Co-propagation, une autre logique pour les communications quantiques :
En matière de mise en œuvre des technologies QKD, une approche alternative et complémentaire à celle adoptée dans le cadre du projet ParisRegionQCI coexiste, reposant sur une finalité commune : utiliser les infrastructures de réseaux déjà déployées plutôt que des fibres dédiées.
La co-propagation, explorée par des équipes de la Recherche Orange à Lannion, vise à employer une seule et même fibre pour transporter le signal quantique dédié à la clé et le signal « classique » associé aux données du message (c.-à-d. le flux de données WDM). Le canal quantique peut ainsi s’ajouter aux infrastructures existantes, à une longueur d’onde différente des canaux WDM déjà déployés, évitant des investissements trop lourds (en plus de ceux liés aux équipements QKD).
Sources :
BB84 : BRASSARD, G. et BENNETT, Charles H. Quantum cryptography: Public key distribution and coin tossing. In: International conference on computers, systems and signal processing. 1984. p. 175-179.

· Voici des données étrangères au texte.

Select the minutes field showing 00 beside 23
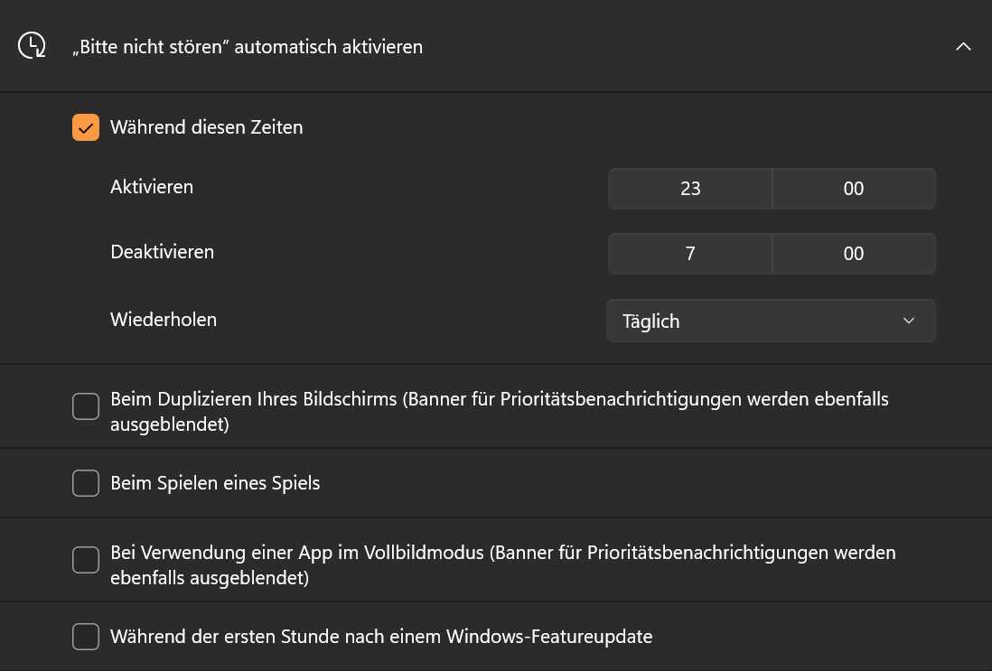Screen dimensions: 992x671 [853, 188]
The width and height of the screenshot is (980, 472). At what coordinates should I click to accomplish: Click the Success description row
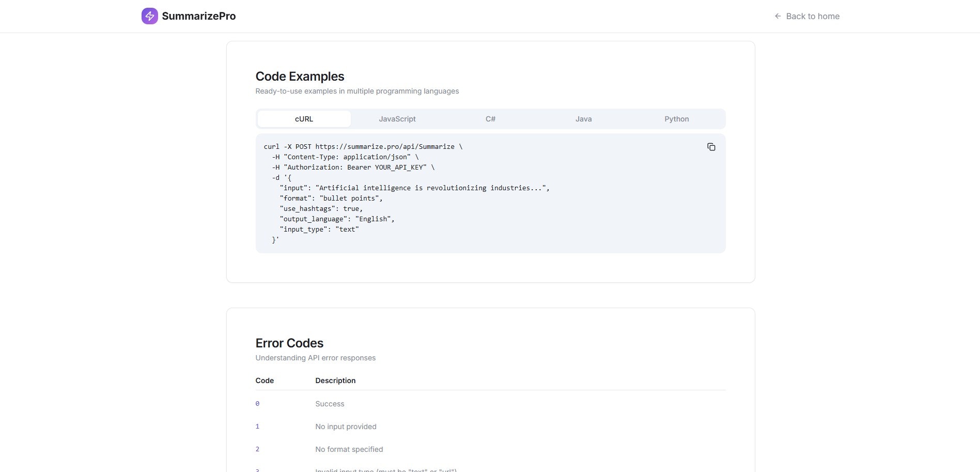[330, 404]

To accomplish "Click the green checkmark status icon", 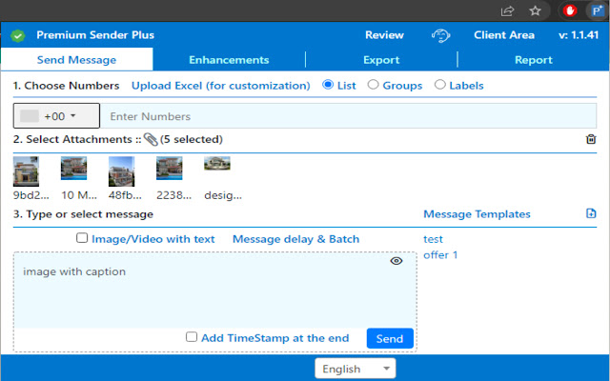I will (x=18, y=35).
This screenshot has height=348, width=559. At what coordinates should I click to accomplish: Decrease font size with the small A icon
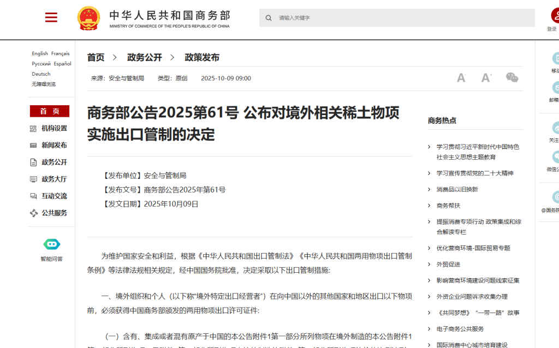click(x=461, y=78)
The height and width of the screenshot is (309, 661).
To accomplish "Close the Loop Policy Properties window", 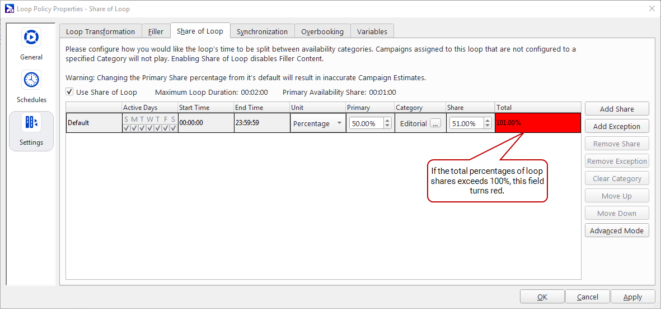I will point(651,8).
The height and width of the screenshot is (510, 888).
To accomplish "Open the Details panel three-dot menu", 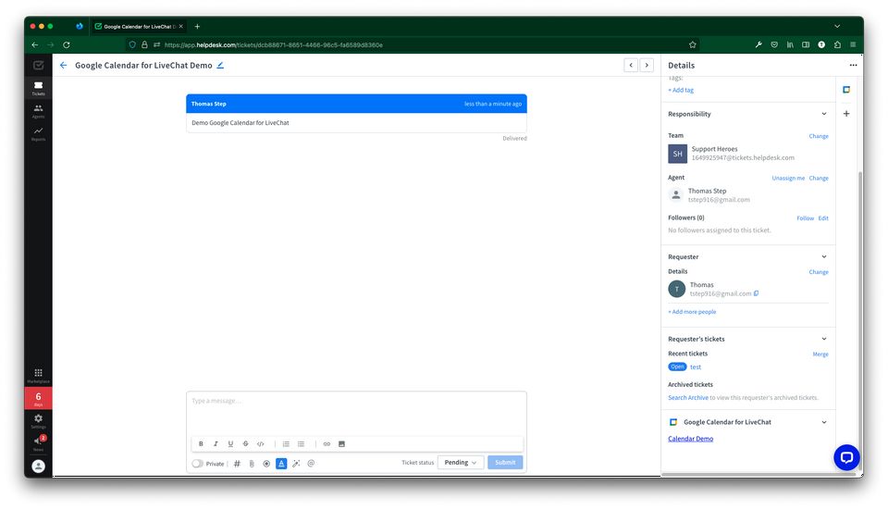I will pyautogui.click(x=853, y=66).
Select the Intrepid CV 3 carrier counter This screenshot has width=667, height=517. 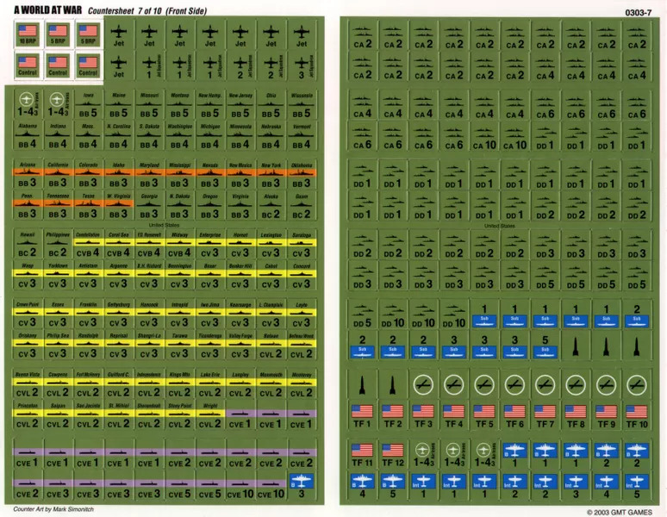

Protocole cryptographique fondé sur les propriétés de la physique quantique. Permet à deux utilisateurs communicants de produire une clé secrète aléatoire destinée à protéger un message, et de détecter une interception éventuelle par un tiers qui chercherait à en prendre connaissance.
One-Time Pad en anglais. Algorithme de cryptographie reposant sur une clé de chiffrement caractérisée par une série de valeurs définies aléatoirement aussi longue que le message à crypter, et à usage unique.
Initiative collaborative européenne visant à intégrer des systèmes quantiques dans les infrastructures de communication existantes, en fournissant une couche de sécurité supplémentaire basée sur la physique quantique.